Table 1. Medical Treatment of Seizures and Status Epilepticus Based on Time Elapsed Since Seizure Onset (Steps 2-4)
Step Medication Dose Alternatives
Step 2 (6-15 min) Diazepam (Valium) 5-20 mg IV slowly; not to exceed infusion rate of 2 mg/min; pediatric dose is 0.3 mg/kg If IV line is unavailable, use rectally administered (PR) diazepam at 0.5 mg/kg (not to exceed 10 mg) or midazolam (Versed) at 0.2 mg/kg intramuscularly (IM)*, IV, or intranasally*
Lorazepam* (Ativan) 2-4 mg IV slowly*; not to exceed infusion rate of 2 mg/min or 0.05 mg/kg over 2-5 min; pediatric dose is 0.05-0.1 mg/kg
Step 3 (16-35 min) Phenytoin (Dilantin) or fosphenytoin (Cerebyx)† 20 mg/kg IV over 20 min; not to exceed infusion rate of 1 mg/kg/min; do not dilute in 5% dextrose in water (D5W)

If seizures persist, administer 5 mg/kg for 2 doses (if blood pressure is within the reference range and no history of cardiac disease is present)

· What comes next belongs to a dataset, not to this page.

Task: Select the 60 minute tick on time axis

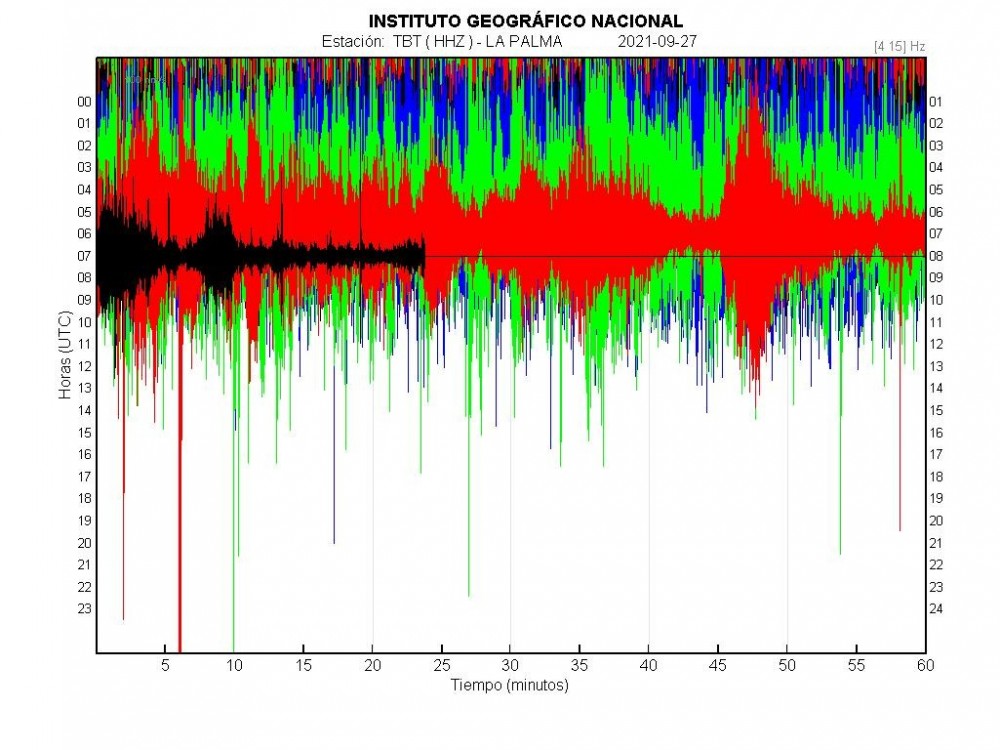Action: [925, 665]
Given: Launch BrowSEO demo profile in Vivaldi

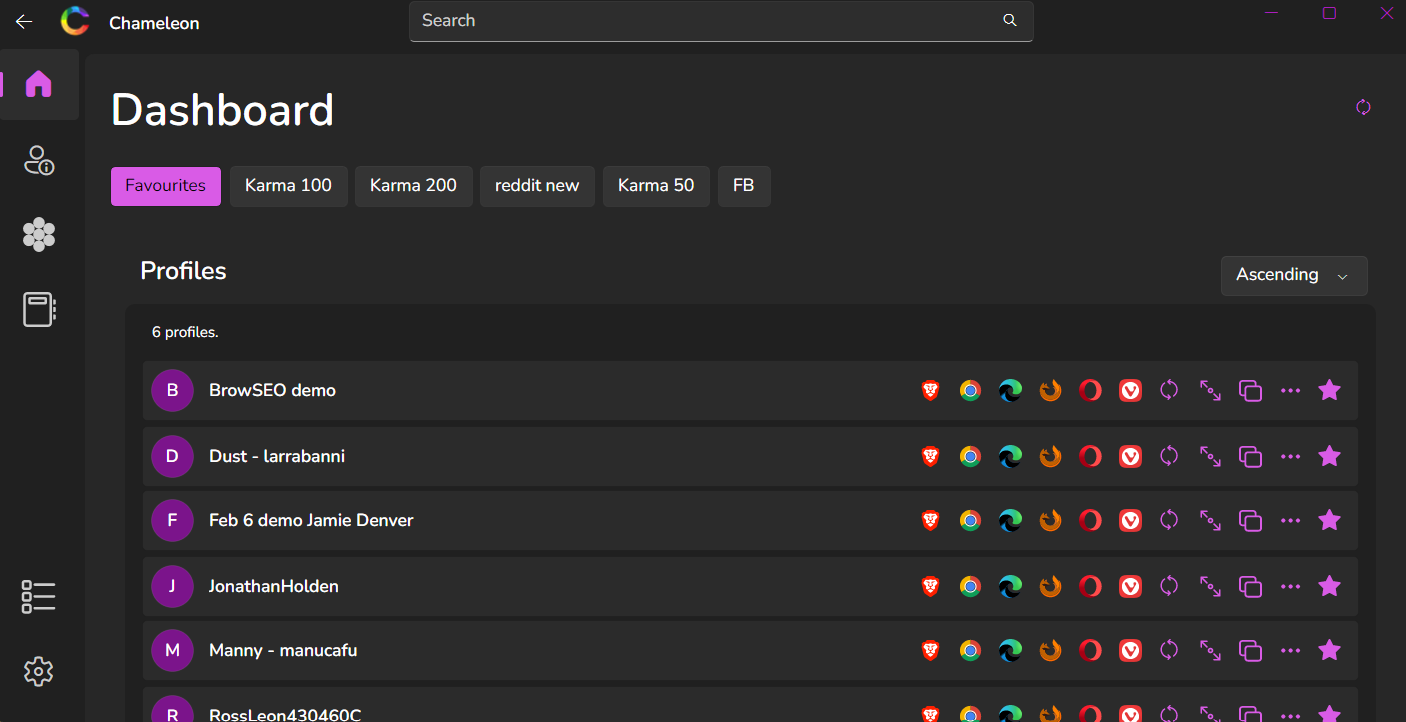Looking at the screenshot, I should pyautogui.click(x=1130, y=390).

If unsuccessful, administer phenobarbital 10-20 mg/kg IV (not to exceed 700 mg IV); increase infusion rate by 100 mg/min; phenobarbital may be used in infants before phenytoin; be prepared to intubate patient; closely monitor hemodynamics and support blood pressure as indicated
Step 4 (45-60 min)‡ Pentobarbital anesthesia (patient already intubated) Loading dose: 5-7 mg/kg IV; may repeat 1-mg/kg to 5-mg/kg boluses until EEG exhibits burst suppression; closely monitor hemodynamics and support blood pressure as indicated

Maintenance dose: 0.5-3 mg/kg/h IV; monitor EEG to keep burst suppression pattern at 2-8 bursts/min

Midazolam* infusion loading dose: 100-300 mcg/kg IV followed by IV infusion of 1-2 mcg/kg/min; increase by 1-2 mcg/kg/min every 15 min if seizures persist (effective range 1-24 mcg/kg/min); closely monitor hemodynamics and support blood pressure as indicated; when seizures stop, continue same dose for 48 h then wean by decrements of 1-2 mcg/kg/min every 15 min

Propofol* initial bolus: 2 mg/kg IV; repeat if seizures continue and follow by IV infusion of 5-10 mg/kg/h, if necessary, guided by EEG monitoring; taper dose 12 h after seizure activity stops; closely monitor hemodynamics and support blood pressure as indicated

With phenobarbital-induced anesthesia, repeated boluses of 10 mg/kg are administered until cessation of ictal activity or appearance of hypotension; closely monitor hemodynamics and support blood pressure as indicated

*Not approved by the FDA for the indicated use.

†Doses for fosphenytoin administered in phenytoin equivalents (PE).

‡An alternative third step preferred by some authors is midazolam

administered by continuous IV infusion with a loading dose 0.1-0.3 mg/kg followed by infusion at a rate of 0.1-0.3 mg/kg/h.